Data addition, deletion and modification

The following describes four common data manipulation operations, which are insert, update, delete, and TTL settings.

Data insertion

Write a single line of data (one device, one timestamp, multiple values)

  • Corresponding interface
    • JDBC's execute and executeBatch interfaces
    • Session's insertRecord and insertRecords
  • Main entrance: public void insert(InsertRowPlan insertRowPlan) StorageEngine.java
    • Find the corresponding StorageGroupProcessor
    • Find the corresponding TsFileProcessor according to the time of writing the data and the last time stamp of the current device order
    • Write to the corresponding memtable of TsFileProcessor
      • If the file is out of order, update the endTimeMap in tsfileResource
      • If there is no information about the device in tsfile, or the time of inserted data newly is less than startTime stored, then update the startTimeMap in tsfileResource
    • Pre-write log
    • Determine whether to trigger asynchronous persistent memtable operation based on memtable size
      • If it is a sequential file and the flashing action is performed, the endTimeMap in tsfileResource is updated
    • Determine whether to trigger a file close operation based on the size of the current disk TsFile

Batch data (multiple timestamp multiple values for one device) write

  • Corresponding interface

    • Session‘s insertTablet
  • Main entrance: public void insertTablet(InsertTabletPlan insertTabletPlan) StorageEngine.java

    • Find the corresponding StorageGroupProcessor
    • According to the time of this batch of data and the last timestamp of the current device order, this batch of data is divided into small batches, which correspond to a TsFileProcessor
    • Write each small batch to the corresponding memtable of TsFileProcessor
      • If the file is out of order, update the endTimeMap in tsfileResource
      • If there is no information about the device in tsfile, or the time of inserted data newly is less than startTime stored, then update the startTimeMap in tsfileResource
    • Pre-write log
    • Determine whether to trigger asynchronous persistent memtable operation based on memtable size
      • If it is a sequential file and the flashing action is performed, the endTimeMap in tsfileResource is updated
    • Determine whether to trigger a file close operation based on the size of the current disk TsFile

Data Update

Currently does not support data in-place update operations, that is, update statements, but users can directly insert new data, the same time series at the same time point is based on the latest inserted data. Old data is automatically deleted by merging, see:

Data deletion

  • Corresponding interface
    • JDBC's execute interface, using delete SQL statements

Each StorageGroupProcessor maintains a ascending version for each partition, which is managed by SimpleFileVersionController. Each memtable will apply a version when submitted to flush. After flushing to TsFile, a current position-version will added to TsFileMetadata. This information will be used to set version to ChunkMetadata when query.
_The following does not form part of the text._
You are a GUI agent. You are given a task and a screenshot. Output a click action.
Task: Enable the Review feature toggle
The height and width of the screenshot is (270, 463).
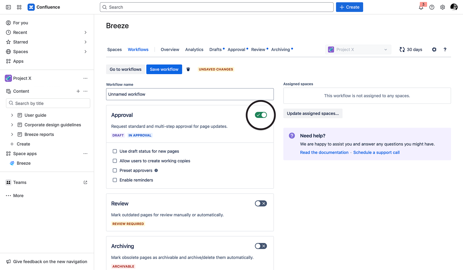click(260, 203)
Main entrance in StorageEngine.java:

public void delete(String deviceId, String measurementId, long startTime, long endTime)

  • Find the corresponding StorageGroupProcessor
  • Find all impacted working TsFileProcessors to write WAL
  • Find all impacted TsFileResources to record a Modification in its mods file, the Modification format is: path,version, startTime, endTime
  • If the TsFile is not closed,get its TsFileProcessor
    • If there exists the working memtable, delete data in it
    • If there exists flushing memtable,record the deleted start time and end time in it for query.(Notice that the Modification is recorded in mods for these memtables)

The Mods file stores records of delete information. For the following mods file, data of d1.s1 falls in range [100, 200], [180, 300], and data of d1.s2 falls in range [500, 1000] are deleted.

Data TTL setting

  • Corresponding interface

    • JDBC's execute interface, using the SET TTL statement
  • Main entrance: public void setTTL(String storageGroup, long dataTTL) StorageEngine.java

    • Find the corresponding StorageGroupProcessor
    • Set new data ttl in StorageGroupProcessor
    • TTL check on all TsfileResource
    • If a file expires under the current TTL, delete the file

At the same time, we started a thread to periodically check the file TTL in StorageEngine.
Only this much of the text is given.